FoodDrinkEurope has stressed that the agri-food sector is particularly vulnerable in the case of a “no-deal Brexit”, and reiterates that either way, whether it is a “soft” or “hard” Brexit, it will be disruptive to the market. The contingency measures as announced by the European Commission are therefore welcomed.
The UK imports €33 billion worth of food and drink products every year from the European Union; should the UK leave both the Single Market and the Customs Union, there will be significant difficulties in continuing this trade.
The European Commission’s contingency measures provide some certainty and clarity for our businesses; we note for example, the flexibility provided by the suggestion to allow for the exhaustion of stock already on the market before the date of departure, and proposals highlighted by Vice President Katainen for checks on product safety to be carried out in the least disruptive manner, away from the land border on the island of Ireland if possible.
FoodDrinkEurope is mindful that for many companies, in particular SMEs, this will be the first time they do business with a “third country”, a move which requires considerable financial and human resources.
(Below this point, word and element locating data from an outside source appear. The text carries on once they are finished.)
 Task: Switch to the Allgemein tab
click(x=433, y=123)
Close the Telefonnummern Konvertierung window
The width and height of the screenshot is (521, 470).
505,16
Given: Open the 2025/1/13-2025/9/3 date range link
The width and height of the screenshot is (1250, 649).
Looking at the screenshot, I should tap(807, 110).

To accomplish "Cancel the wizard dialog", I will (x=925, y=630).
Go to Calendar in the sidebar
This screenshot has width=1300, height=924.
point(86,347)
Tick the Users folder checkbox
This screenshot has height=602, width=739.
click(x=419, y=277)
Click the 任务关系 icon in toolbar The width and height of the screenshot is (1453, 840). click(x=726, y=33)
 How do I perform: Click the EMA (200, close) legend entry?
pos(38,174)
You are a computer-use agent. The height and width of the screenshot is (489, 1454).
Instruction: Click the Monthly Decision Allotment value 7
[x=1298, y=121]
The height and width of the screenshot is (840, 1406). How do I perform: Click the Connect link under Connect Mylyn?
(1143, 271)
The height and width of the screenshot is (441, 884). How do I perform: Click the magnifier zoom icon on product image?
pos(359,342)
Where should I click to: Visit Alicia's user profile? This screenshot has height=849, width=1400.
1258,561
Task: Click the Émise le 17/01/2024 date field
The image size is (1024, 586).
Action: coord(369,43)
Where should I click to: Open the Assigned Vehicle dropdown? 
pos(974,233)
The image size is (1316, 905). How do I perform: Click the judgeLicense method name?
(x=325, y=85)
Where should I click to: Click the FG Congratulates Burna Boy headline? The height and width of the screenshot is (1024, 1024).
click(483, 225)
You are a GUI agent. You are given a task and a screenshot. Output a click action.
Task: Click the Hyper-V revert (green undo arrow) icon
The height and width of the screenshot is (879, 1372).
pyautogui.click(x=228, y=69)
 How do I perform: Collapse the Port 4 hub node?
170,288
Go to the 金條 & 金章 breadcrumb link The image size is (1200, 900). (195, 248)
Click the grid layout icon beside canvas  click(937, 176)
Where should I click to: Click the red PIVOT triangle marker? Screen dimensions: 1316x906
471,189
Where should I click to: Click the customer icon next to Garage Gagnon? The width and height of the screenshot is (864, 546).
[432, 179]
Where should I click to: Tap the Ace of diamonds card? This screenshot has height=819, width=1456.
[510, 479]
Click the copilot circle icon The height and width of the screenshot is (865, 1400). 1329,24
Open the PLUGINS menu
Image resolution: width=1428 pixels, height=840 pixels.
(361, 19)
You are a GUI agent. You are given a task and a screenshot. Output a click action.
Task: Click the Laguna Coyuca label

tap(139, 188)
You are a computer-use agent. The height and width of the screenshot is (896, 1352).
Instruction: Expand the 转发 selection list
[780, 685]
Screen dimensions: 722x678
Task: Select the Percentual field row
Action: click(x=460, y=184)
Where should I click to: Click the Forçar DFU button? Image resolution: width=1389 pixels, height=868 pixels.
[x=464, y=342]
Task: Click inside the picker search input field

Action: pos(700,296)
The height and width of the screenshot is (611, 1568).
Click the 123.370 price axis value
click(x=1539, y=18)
Whilst we welcome this latest approach by the European Commission in preparing for “no-deal Brexit”, further contingency measures may be necessary to avoid the potential devastating economic disruption, including the loss of jobs, that a “no-deal Brexit” may entail. Should the UK crash out of the EU, we look forward to engaging with the Commission and relevant national authorities to ensure that these negative consequences can be mitigated as much as possible.
Mella Frewen, FoodDrinkEurope Director General, stated: “We deeply regret that a ‘no-deal Brexit’ is now described as the ‘likely scenario’ and we are determined to help our businesses best prepare for this unfortunate potential outcome. We look forward to continued cooperation with the European Commission in order to ensure that food and drink companies are as prepared as possible for future trade with the UK as a third country.”